塞勒斯特號航行在蔚藍色的海面上,四周是暴風雨后的寧靜,就在早晨,
這附近發生了一場暴風雨,幸好負責觀察海情的水手及時發現了。在眾人的齊心協力下,
海船改變了原有的航線,從暴風雨的邊緣繞過。這使得塞勒斯特號又浪費了半天時間,
不過沒有人為此抱怨,反而慶幸著沒有卷入那場暴風雨去,
鬼才知道那里面會不會有比臺風更可怕的東西。這就是大海,什么都可能發生,
臺風、海嘯、暗礁、食人鯊、海魔獸、強盜、亡靈法師們的島嶼,還有費希人,
不管哪一樣都不是塞勒斯特號想遇上的。阿芒戈忍不住走到甲板上,用雙手合攏,
大聲的叫喊。“茜絲莉,我的小甜心,我的小天使,我回來了。”“他瘋了。
”甲板上的水手們嘀咕著。
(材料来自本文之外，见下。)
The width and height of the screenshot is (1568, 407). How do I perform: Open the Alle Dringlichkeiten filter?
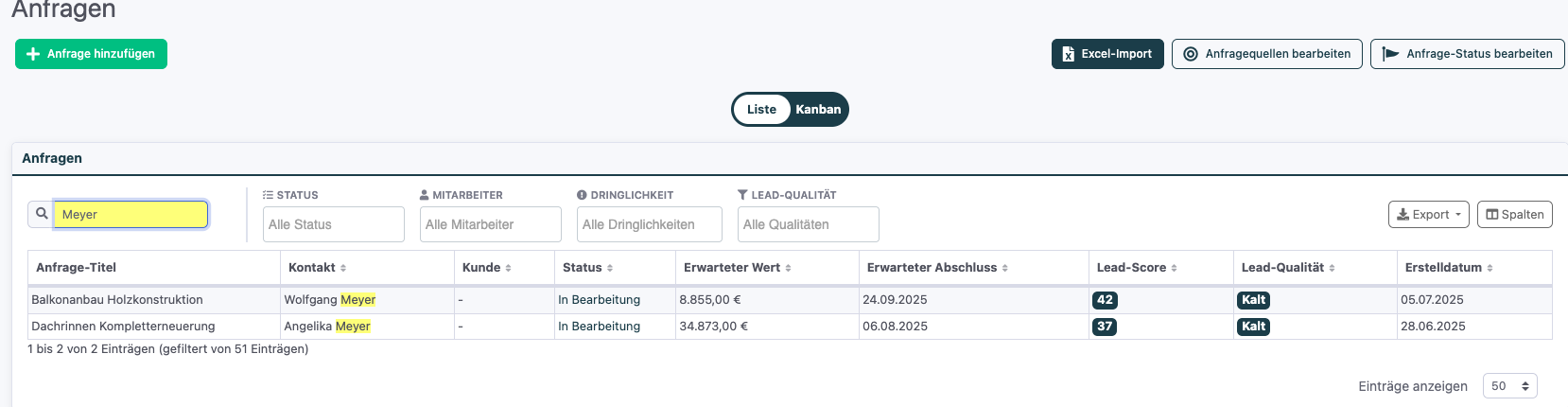click(x=650, y=224)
水手長富爾頓給自己卷了根煙,狠狠的抽了一口,
對于年輕人的激動,他可以理解,就算是他在這次航行后也打算回去休息一年再考慮出海。
塞勒斯特號離開蘭迪亞已經**年了,原本的計劃是總共在一年半之內,
但從蘭迪亞到遠東,發生了太多意外,拖到大約半年前才開始從華國的東海郡出發。
幸好這不一定代表就糟糕透了,逗留了過長的時間,
塞勒斯特號也在遠東最大的國家華國得到了一些意想不到的好處,
比如塞勒斯特號的內部被那里的道士改造了一下,有了一些小秘密。當然這不是沒有代價的,
卡普蘭船長把原本想拿到華國都城販賣大錢的魔晶礦在東海郡就賣了。沒有辦法,
逗留的時間超過了原定計劃,船上的水手都鬧著要加報酬,并且塞勒斯特號也需要補充物資。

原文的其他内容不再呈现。